Auto-fill

Auto-fill uses the user’s direct or inferred intent to automatically run prompts and other actions across multiple fields or records at once. This action makes most sense where inputs are repetitive or predictable, such as within spreadsheets, when translating data into a form, or when drafting multiple content generations that share similarities like emails.

Auto-fill has been present in software for years in a simple form. AI shifts the pattern to be more than just a repeater, expanding it to include looping through logic and complicated, ambiguous actions contained in a prompt.

  • Before: A user of Google Sheets might insert a date in the first cell of a column and be prompted to auto-fill dates for the remaining cells in order or based off of some formula
  • Now: A user might tell the system to capture the date of incorporation for every company in a database, and rely on the model to autonoumously search for, identify, and return those dates into the table.

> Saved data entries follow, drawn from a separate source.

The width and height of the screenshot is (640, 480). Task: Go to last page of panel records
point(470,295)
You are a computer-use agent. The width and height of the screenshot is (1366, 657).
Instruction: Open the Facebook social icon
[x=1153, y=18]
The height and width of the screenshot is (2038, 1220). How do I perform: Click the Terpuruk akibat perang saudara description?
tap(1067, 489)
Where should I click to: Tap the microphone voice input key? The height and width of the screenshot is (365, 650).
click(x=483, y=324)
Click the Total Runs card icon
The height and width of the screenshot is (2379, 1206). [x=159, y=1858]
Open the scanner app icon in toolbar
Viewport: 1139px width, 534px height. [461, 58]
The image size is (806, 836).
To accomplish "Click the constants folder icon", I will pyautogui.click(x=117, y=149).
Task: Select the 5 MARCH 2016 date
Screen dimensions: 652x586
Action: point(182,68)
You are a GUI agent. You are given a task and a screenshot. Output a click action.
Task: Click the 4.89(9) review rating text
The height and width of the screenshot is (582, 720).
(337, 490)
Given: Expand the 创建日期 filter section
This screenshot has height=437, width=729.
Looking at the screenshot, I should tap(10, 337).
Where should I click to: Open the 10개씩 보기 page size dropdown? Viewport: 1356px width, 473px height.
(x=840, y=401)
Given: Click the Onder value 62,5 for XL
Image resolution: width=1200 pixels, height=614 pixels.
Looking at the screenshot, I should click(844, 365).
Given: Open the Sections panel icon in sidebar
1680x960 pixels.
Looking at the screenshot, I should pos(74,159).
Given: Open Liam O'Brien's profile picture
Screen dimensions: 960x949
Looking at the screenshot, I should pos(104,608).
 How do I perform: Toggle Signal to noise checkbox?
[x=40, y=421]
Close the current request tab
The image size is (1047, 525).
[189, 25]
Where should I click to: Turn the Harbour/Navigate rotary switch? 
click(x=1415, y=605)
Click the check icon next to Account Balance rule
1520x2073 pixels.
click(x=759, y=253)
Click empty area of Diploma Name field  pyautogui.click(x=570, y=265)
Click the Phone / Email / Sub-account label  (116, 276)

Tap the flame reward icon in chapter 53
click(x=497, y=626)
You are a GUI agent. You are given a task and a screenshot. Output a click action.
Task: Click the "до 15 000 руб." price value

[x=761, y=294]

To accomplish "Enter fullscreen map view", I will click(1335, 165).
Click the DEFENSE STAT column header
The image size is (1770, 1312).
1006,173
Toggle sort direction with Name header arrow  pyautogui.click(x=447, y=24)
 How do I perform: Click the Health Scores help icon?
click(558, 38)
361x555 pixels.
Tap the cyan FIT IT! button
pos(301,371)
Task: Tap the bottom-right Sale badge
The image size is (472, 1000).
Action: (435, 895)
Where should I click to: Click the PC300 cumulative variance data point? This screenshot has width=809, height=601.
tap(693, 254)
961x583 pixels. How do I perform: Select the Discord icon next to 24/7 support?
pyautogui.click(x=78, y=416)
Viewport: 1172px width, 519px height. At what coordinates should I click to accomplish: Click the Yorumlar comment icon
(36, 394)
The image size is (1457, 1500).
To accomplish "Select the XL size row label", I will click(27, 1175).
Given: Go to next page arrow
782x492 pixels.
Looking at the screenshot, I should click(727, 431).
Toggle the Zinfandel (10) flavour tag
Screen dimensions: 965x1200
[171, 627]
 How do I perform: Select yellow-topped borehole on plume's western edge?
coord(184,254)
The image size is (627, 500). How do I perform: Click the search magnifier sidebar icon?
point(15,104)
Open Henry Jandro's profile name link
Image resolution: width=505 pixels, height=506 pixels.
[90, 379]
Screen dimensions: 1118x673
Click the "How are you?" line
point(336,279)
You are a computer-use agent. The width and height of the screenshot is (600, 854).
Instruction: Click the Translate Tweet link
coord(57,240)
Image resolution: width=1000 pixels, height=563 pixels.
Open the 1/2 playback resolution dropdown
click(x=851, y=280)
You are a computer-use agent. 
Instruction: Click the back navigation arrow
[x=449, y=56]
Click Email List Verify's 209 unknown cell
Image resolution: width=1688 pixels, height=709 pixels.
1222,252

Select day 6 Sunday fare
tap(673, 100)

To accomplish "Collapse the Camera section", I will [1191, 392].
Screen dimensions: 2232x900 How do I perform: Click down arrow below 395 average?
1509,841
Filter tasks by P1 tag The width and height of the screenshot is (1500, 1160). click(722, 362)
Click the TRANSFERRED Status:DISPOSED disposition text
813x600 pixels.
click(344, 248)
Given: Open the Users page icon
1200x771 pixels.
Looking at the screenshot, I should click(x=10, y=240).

While this action adds convenience to the user’s experience, the harm of a mistake can be severe: lost work, wasted tokens, and annoyance. Consider showing sample responses for the first few records, verify with the user, and then apply the prompt to the rest.

Common forms of auto-fill

  • Inline ghost text: offers predictions as users type, often based on the surrounding context.
  • Prompt replication: extends a prompt across rows or sequences. This is commonly used in spreadsheets or may be constructed as a repeating step in a workflow.
  • Form completion: Extracts information from text and populates it into structured fields or variables. Examples include filling out forms, passing text into workflow variables, pre-filling CRM and similar records, etc.
  • Cross-surface transfer: Carries context from one modality or surface into another, for example using a meeting transcript to pre-fill an action-item tracker.

Design considerations

  • Make predictions visible. Users should see what the system proposes before it takes effect. Sample responses or a test run allow users to verify the prompt’s efficacy before proceeding.
  • Balance autonomy with convenience. Allow users to create an auto-fill column themselves (Notion), or use default smart columns to make it even easier (Attio). For even more control, allow users to see the default prompt in automated columns so they can clone and modify it to meet their needs.
  • Prioritize human-created content. Don’t write over existing content without permission. Use variations, branching, or verification when modifying the prompt and re-running it across fields.
  • Distinguish auto-filled fields from manually written content. Users should be able to quickly identify content suggested by the model. Retain a visual distinction until the user accepts the generated content or overrides it.

Examples

Linear reviews new issues and auto-fills the assigned owner for humans to review and accept. The AI also provides a justification explaining its decision to help users understand the logic and, presumably, adjust the training if needed.
LogicGate uses contextual information to auto-fill fields in forms for humans to review and verify. Once a human has confirmed the information is accurate, the AI symbol is removed.
Autofill can use templates as well as open fields. Here, Notion uses auto fill to automatically translate fields into another language.